* begin Given records *

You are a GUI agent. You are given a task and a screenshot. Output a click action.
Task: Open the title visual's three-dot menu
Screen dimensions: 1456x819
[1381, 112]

* end Given records *
* begin Given records *

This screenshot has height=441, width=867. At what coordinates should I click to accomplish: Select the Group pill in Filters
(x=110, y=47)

* end Given records *

● Aim of the exercise: Can you duplicate the rows starting at the line containing "You are a GUI" and ending at the line containing "[1381, 112]", with both ends included?

● Answer to this exercise:
You are a GUI agent. You are given a task and a screenshot. Output a click action.
Task: Open the title visual's three-dot menu
Screen dimensions: 1456x819
[1381, 112]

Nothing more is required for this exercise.